[Stored records]
———

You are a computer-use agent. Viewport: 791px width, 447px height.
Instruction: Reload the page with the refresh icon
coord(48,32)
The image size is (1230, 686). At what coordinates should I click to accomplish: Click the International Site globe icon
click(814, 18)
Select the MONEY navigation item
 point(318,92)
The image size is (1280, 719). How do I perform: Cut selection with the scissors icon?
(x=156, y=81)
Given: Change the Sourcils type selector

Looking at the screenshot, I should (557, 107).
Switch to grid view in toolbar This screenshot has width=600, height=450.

———

## [WHAT YOU HAVE TO DO]
Word for word, return each of the entries shown above.

## [FINAL ANSWER]
You are a computer-use agent. Viewport: 791px width, 447px height.
Instruction: Reload the page with the refresh icon
coord(48,32)
The image size is (1230, 686). At what coordinates should I click to accomplish: Click the International Site globe icon
click(814, 18)
Select the MONEY navigation item
 point(318,92)
The image size is (1280, 719). How do I perform: Cut selection with the scissors icon?
(x=156, y=81)
Given: Change the Sourcils type selector

Looking at the screenshot, I should (557, 107).
Switch to grid view in toolbar This screenshot has width=600, height=450.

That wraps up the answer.